I'm not sure I agree with the "Scripted Failure" point. This moment is a failure from the character's point of view, a failure in the game world.
However, in the real world, it's not necessarily so. The player did succeed in his mission - he has played through the level, seen the cutscene, and moves on to next levels. For the play brain that does not care about the story, this is success, not a failure.
Posted by: Account Deleted | 14 November 2011 at 10:00 AM
What you're describing is like when a Rugby player scores a try, only for it to be disallowed because of some other event on the pitch, like a foul committed by a team-mate.
He has managed to accomplish a difficult task, but his reward is taken away by circumstances beyond his control. Does he feel good anyway? Intellectually perhaps, but not truly.
I'd argue that intellectual accomplishment is not enough. The play brain likes to achieve and succeed, not merely to continue, and the emotional surge from the appearance of success matters just as much as its effects.
Thanks,
Posted by: Tadhg | 14 November 2011 at 10:17 AM
In Rugby player was denied (part of) _mechanical_ reward. The score was not awarded.
In MW3, the only reward that he does not get is the story one. I haven't actually played MW3 yet, so I might be missing something, but contrast this moment with:
"In one sequence the player is Yuri trying to prevent a hostage crisis in an airport. However he is wounded and woozy, and eventually collapses and is rescued. And the user interface tells him 'Objective Completed' even though he has clearly failed."

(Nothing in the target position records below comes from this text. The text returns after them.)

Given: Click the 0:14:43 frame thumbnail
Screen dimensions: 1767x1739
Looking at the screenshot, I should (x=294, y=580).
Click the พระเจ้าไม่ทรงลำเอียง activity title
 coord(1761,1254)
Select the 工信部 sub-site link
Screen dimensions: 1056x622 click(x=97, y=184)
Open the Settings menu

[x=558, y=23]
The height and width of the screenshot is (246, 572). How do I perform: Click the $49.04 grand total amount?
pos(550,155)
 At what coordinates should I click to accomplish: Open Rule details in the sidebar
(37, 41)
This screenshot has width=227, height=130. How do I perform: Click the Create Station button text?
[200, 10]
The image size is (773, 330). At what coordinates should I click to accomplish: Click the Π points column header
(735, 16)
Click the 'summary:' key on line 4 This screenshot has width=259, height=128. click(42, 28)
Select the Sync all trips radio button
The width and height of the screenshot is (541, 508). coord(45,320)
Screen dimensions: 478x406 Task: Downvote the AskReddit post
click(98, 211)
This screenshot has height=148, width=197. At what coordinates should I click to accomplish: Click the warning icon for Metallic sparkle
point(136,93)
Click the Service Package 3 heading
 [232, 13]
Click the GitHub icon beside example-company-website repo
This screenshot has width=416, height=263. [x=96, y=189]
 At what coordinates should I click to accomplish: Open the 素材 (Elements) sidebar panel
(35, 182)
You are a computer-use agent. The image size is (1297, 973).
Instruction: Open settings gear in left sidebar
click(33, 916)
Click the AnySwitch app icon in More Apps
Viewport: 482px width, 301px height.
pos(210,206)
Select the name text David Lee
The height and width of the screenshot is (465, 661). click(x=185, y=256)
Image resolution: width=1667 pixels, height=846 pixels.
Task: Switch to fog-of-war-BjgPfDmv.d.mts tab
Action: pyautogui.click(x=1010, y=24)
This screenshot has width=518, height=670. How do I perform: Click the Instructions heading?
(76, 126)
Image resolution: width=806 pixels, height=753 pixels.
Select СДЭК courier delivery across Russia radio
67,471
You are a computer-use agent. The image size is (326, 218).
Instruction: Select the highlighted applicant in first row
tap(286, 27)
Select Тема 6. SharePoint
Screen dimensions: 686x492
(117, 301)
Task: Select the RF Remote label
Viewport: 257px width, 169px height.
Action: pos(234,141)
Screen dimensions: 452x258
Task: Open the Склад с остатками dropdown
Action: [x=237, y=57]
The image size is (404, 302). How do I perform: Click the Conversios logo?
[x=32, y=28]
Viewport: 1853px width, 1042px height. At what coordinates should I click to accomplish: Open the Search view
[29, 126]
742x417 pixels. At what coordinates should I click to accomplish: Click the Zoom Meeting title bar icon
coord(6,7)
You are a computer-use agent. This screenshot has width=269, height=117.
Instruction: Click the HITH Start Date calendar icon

Is this really different? The _objective_ is completed, even though the character has failed.
Posted by: Account Deleted | 15 November 2011 at 01:08 AM
Yes. Like the sequence with the family, the airport is but a moment in length and essentially just promenade.
The missions that I'm talking about are long and complex and part of the real gameplay.
Posted by: Tadhg | 15 November 2011 at 01:55 AM
Ah, I get it now. The problem is not that the play brain sees failure. It's that the play brain sees success, while art brain sees failure - and they clash.
Normally, there's no clash because objectives are achieved both in-game and in-story; and in the airport, there's no clash because the play brain didn't even become involved.